Option A is incorrect because the allow_reuse parameter of the pipeline steps is set to True, by default.
Setting it explicitly to True in your code won't change the situation, i.e.
it won't solve the problem.
Option B is CORRECT because if you want to ensure that steps only rerun when their underlying data definition or scripts change, put their scripts to separate folders for each step.
Otherwise, you might experience unnecessary reruns.
Reference:
Setting allow_reuse
to True
for each step in an ML pipeline means that if the step has already executed successfully, then the pipeline will reuse the output of that step rather than rerunning it.

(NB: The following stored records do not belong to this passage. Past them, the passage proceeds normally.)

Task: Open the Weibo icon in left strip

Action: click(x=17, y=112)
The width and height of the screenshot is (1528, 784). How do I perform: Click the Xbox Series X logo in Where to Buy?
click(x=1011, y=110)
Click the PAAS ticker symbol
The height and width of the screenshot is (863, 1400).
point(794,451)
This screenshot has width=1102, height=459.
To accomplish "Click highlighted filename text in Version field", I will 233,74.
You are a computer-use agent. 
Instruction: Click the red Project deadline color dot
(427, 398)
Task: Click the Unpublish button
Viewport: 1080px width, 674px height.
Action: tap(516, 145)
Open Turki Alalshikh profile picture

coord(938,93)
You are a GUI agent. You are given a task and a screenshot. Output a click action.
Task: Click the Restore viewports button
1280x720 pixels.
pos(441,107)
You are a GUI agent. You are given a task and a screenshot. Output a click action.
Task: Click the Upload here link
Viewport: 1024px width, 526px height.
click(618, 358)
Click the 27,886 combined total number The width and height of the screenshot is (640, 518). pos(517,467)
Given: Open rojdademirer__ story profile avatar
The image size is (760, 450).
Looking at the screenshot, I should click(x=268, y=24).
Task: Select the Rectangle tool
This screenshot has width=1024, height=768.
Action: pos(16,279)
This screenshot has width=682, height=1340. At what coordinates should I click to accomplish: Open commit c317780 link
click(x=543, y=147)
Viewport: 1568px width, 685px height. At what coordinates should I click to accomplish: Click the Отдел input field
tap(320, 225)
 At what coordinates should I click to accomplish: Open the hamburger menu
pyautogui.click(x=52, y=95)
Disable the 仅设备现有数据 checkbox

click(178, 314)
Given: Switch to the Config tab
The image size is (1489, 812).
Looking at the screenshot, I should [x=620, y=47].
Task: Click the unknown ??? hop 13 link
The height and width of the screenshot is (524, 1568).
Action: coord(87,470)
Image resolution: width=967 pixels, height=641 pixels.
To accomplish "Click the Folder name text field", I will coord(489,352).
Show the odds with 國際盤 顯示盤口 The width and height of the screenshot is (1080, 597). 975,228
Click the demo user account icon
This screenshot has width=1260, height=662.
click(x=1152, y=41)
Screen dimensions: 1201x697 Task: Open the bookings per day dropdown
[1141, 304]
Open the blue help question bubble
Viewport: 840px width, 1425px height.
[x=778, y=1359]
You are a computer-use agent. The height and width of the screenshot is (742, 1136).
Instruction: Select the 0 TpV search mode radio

In the given scenario, when the script and data definitions of steps 1-2 and 4-5-7-8 didn't change but steps 3 and 6 were tuned, it is likely that steps 1-2 and 4-5-7-8 were rerun due to the default behavior of not allowing reuse. This can result in longer execution times, especially if these steps take a significant amount of time to execute.
By setting allow_reuse
to True
, the pipeline will check if the output of each step has already been generated, and if so, it will reuse that output rather than rerunning the step. This can potentially save a lot of execution time, especially if the steps being reused are computationally expensive.
Therefore, the correct answer is A. Yes, setting allow_reuse
to True
for each step will probably solve the problem of all steps rerunning each time and experiencing long execution times.